-- Start TEXT SHOWN --
# Peacock Gudgeons



## FrostyNYC (Dec 16, 2007)

I haven't been too active on this forum, so I thought thought I'd post some pics of my 10 gallon breeding setup for my peacock gudgeons. I'm working on raising my first successful hatch right now, after a few failed attempts. The males notoriously eat the fry after they hatch, and I was getting my timing all wrong on removing the eggs/fry from the males. Anywhere, Here are pics of some of the females, a male, and the 10 gallon tank they live in. Forgive how messy their tank is, it needs some maintenance.
There are 2 males and 3 females in this tank with 2 PVC hiding tubes. I'm raising the fry in a seperate 5 gallon tank. If anyone hasnt tried these fish, I highly recommend them.

Females:









Male:









Tank:


----------



## geeks_15 (Dec 9, 2006)

Cool. I'm interested. Let us know how it goes and how you raise the fry.


----------



## Tex Gal (Nov 1, 2007)

Your fish are so pretty. I've been enjoying your adventures in breeding them. You tempt me!


----------



## JAXON777 (Jan 4, 2007)

I have really gotten into gobies and this has to be my next fish. Beautiful colors and they arent super big. Thanks for the pics and keep us posted on the breeding.


----------



## gheitman (Aug 18, 2007)

Congratulations on breeding them. Was there anything special you did? What type(s) of food did you give them?


----------



## Six (May 29, 2006)

Awesome fish! Best of luck breeding them!


----------



## FrostyNYC (Dec 16, 2007)

Thanks for the comments, everyone.



gheitman said:


> Congratulations on breeding them. Was there anything special you did? What type(s) of food did you give them?


Gheitman -- I feed them frozen blood worms and frozen brine shrimp. I was able to train them to eat Hikari micro pellets, but most of their diet is the frozen foods, with crushed snails for variety.
-- End TEXT SHOWN --
> _SET OF TASKS_:
1. Name every food that the peacock gudgeon thread says the fish are given.
2. From the peacock gudgeon thread, copy word for word the stretch from "I haven't been" through "needs some maintenance.".
-- Start GIVEN DATA --
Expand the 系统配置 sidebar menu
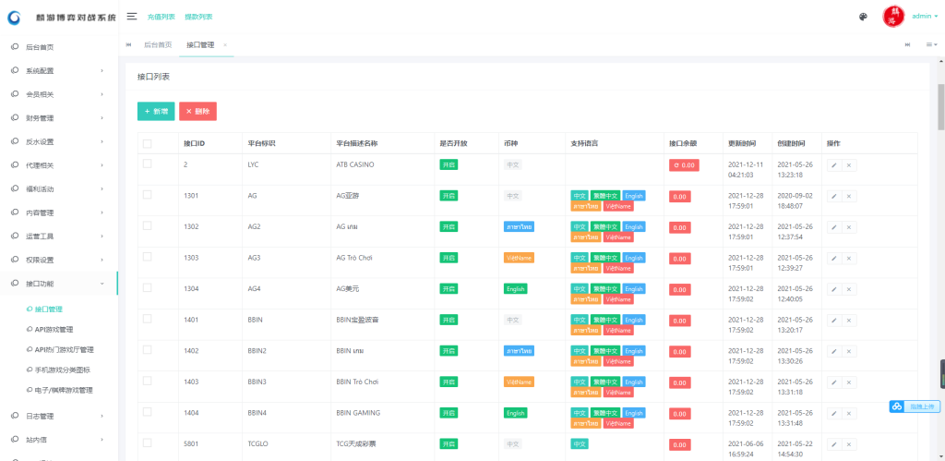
-- End GIVEN DATA --
-- Start GIVEN DATA --
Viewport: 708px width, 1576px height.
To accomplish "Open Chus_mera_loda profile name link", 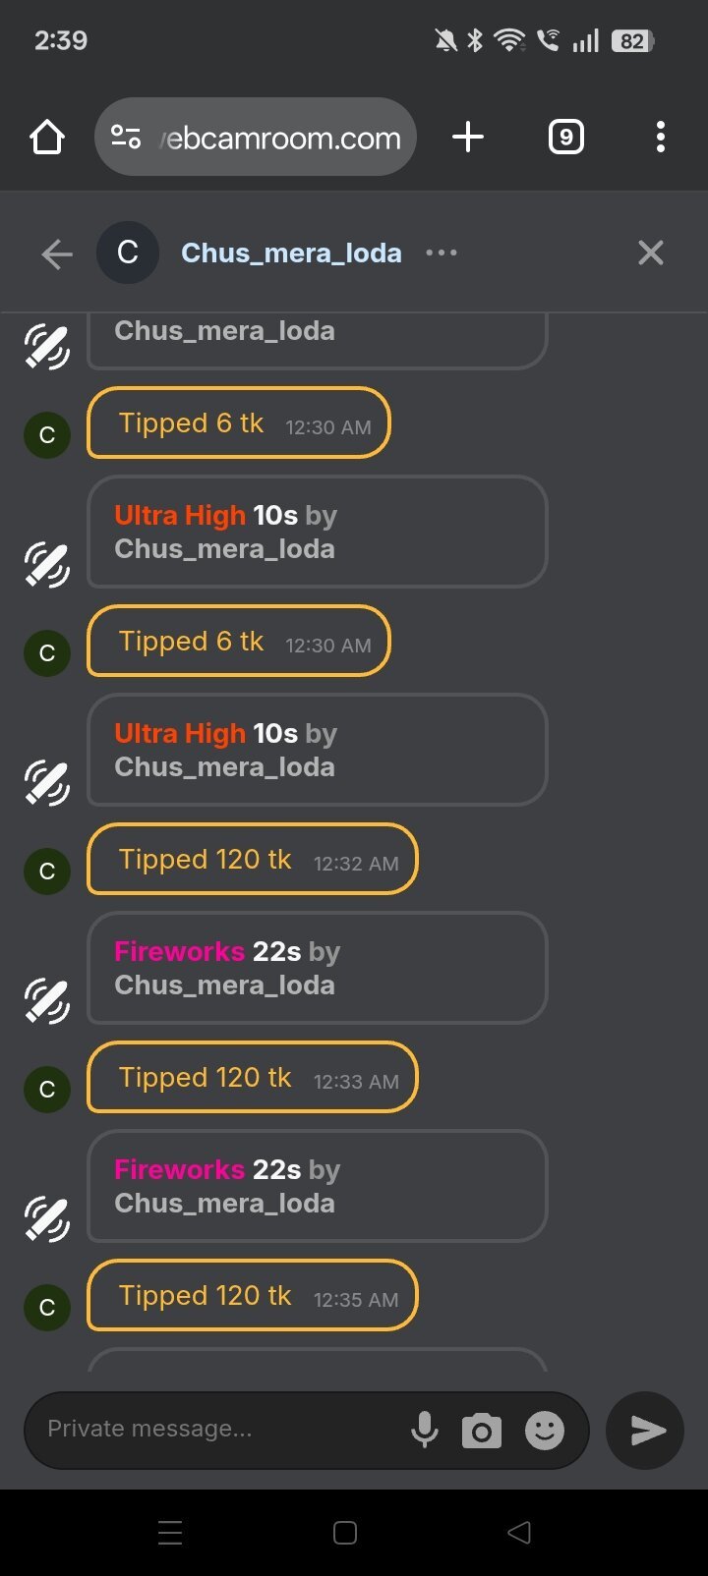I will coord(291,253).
-- End GIVEN DATA --
> _ANSWERS FOR THE EXERCISE_:
1.
- Frozen blood worms
- Frozen brine shrimp
- Hikari micro pellets
- Crushed snails

2.
I haven't been too active on this forum, so I thought thought I'd post some pics of my 10 gallon breeding setup for my peacock gudgeons. I'm working on raising my first successful hatch right now, after a few failed attempts. The males notoriously eat the fry after they hatch, and I was getting my timing all wrong on removing the eggs/fry from the males. Anywhere, Here are pics of some of the females, a male, and the 10 gallon tank they live in. Forgive how messy their tank is, it needs some maintenance.